> [CONSIGNES] Dans le texte à lire, selon la république d'Autriche et le gouvernement autrichien, par quoi serait justifiée une législation excluant la responsabilité de l'État du fait de ses juridictions suprêmes ?

> [TEXTE À LIRE]
IV — L’objet des questions préjudicielles

14.
    La juridiction de renvoi soulève, en substance, quatre séries de questions. La première série porte sur l’éventuelle extension du principe jurisprudentiel de la responsabilité de l’État pour les dommages causés aux particuliers par la violation du droit communautaire à l’hypothèse où cette violation serait imputable à une juridiction suprême (18). La deuxième série concerne les conditions de fond d’engagement d’une telle responsabilité (19). La troisième série est relative à la détermination de la juridiction compétente pour apprécier si ces conditions de fond sont remplies (20). La quatrième série vise à savoir si, en l’espèce, ces conditions de fond sont réunies (21).

15.
    Il importe de souligner que toutes ces questions concernent exclusivement les juridictions suprêmes et non les juridictions ordinaires. En conséquence, nous limiterons notre analyse à la situation des juridictions suprêmes, à l’exclusion de celle des juridictions ordinaires.

16.
    Il convient d’examiner, tout d’abord, la question de principe. En fonction de la réponse qui y sera apportée, il conviendra d’examiner les questions suivantes.

V — Sur le principe de la responsabilité de l’État en cas de violation du droit communautaire du fait d’une juridiction suprême

A — Les observations des parties

17.
    Selon M. Köbler, il résulte de l’arrêt Brasserie du pêcheur et Factortame, précité, que la responsabilité d’un État membre pour violation du droit communautaire peut être engagée quel que soit l’organe de l’État à l’origine de l’infraction. Peu importe que cet organe relève du pouvoir législatif, exécutif ou judiciaire. En outre, la responsabilité de l’État, du fait de son activité juridictionnelle, ne saurait être limitée aux juridictions ordinaires, à l’exclusion des juridictions suprêmes, car cela donnerait la possibilité aux États membres d’organiser leur système juridictionnel de manière à échapper à toute responsabilité et risquerait donc d’aboutir à des situations nationales disparates dans la protection juridictionnelle des particuliers.

18.
    Selon à la fois la république d’Autriche et le gouvernement autrichien, le droit communautaire ne saurait s’opposer à l’existence d’une législation excluant expressément la responsabilité de l’État du fait de la violation du droit — y compris du droit communautaire — par ses juridictions suprêmes. En effet, une telle législation ne rendrait pas la mise en .uvre du droit communautaire impossible ou excessivement difficile dès lors que les parties sont en mesure d’invoquer le droit communautaire devant les juridictions suprêmes. Elle serait justifiée par des exigences de sécurité juridique tenant à la nécessité de clôturer définitivement les litiges. En outre, l’institution d’un principe de la responsabilité de l’État du fait de ses juridictions suprêmes supposerait que la responsabilité de la Communauté puisse également être engagée du fait de la Cour, ce qui serait difficilement concevable dès lors que la Cour deviendrait à la fois juge et partie.

> [MATÉRIEL FOURNI]
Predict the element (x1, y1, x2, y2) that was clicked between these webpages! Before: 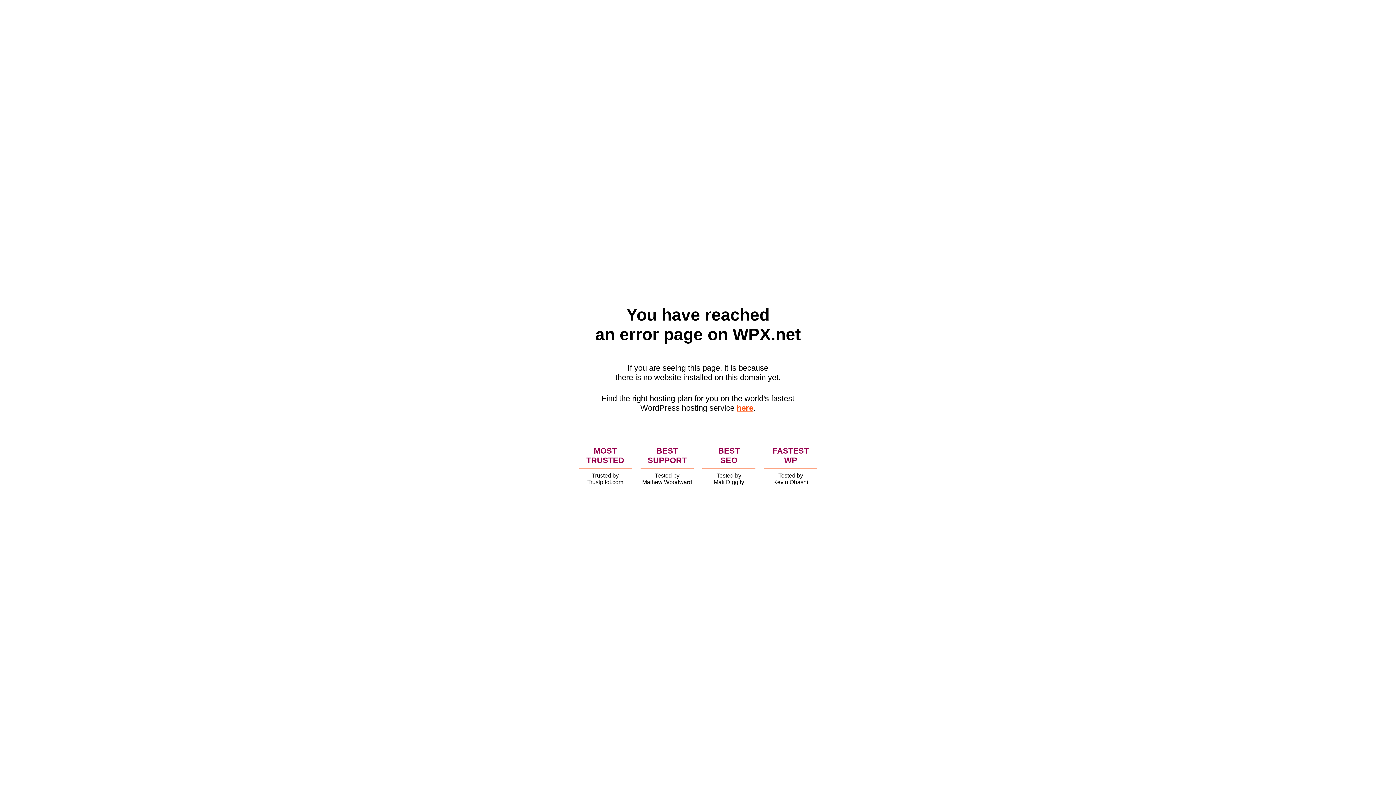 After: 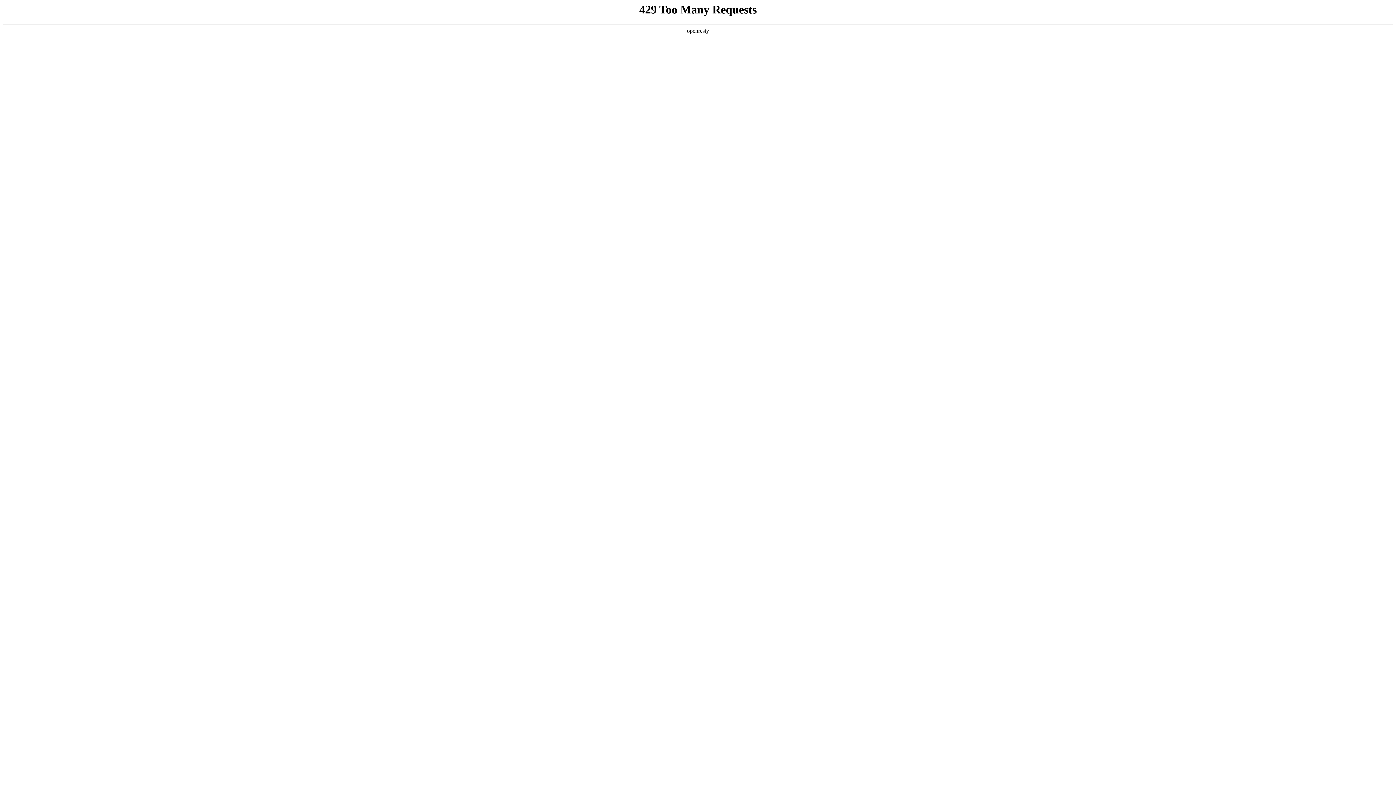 Action: label: here bbox: (736, 403, 753, 412)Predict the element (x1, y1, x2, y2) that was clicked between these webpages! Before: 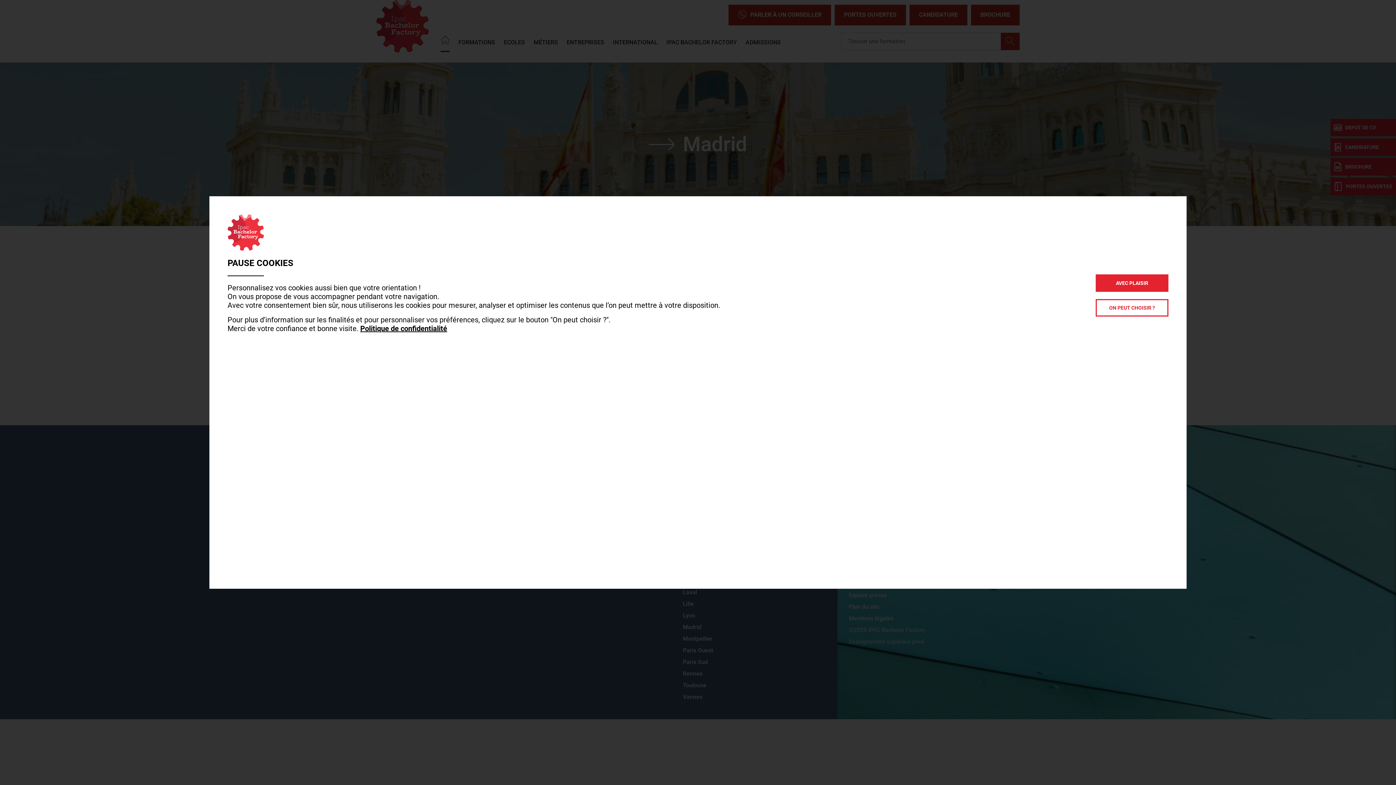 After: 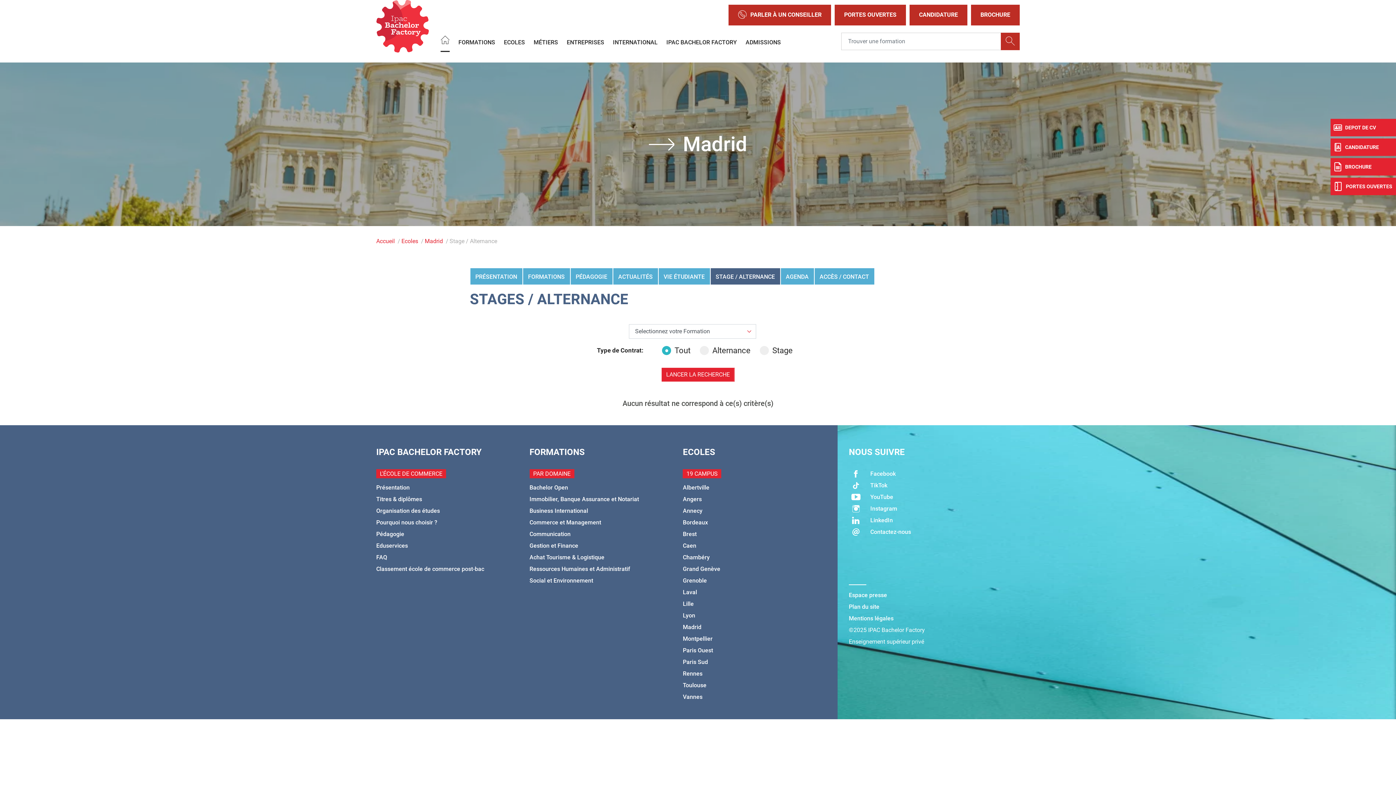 Action: label: AVEC PLAISIR bbox: (1096, 274, 1168, 291)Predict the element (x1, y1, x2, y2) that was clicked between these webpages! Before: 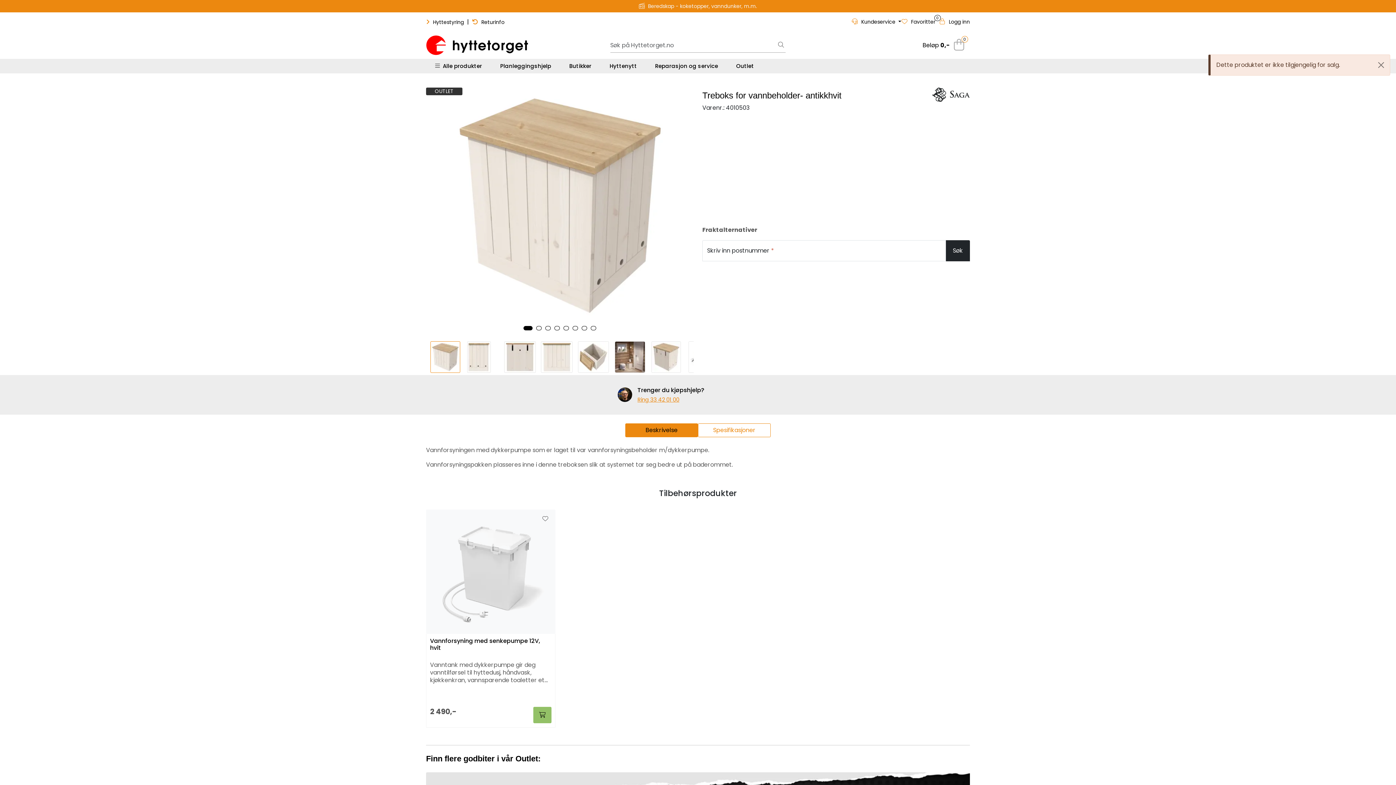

> [RÉPONSE COMPLÈTE] Par des exigences de sécurité juridique tenant à la nécessité de clôturer définitivement les litiges.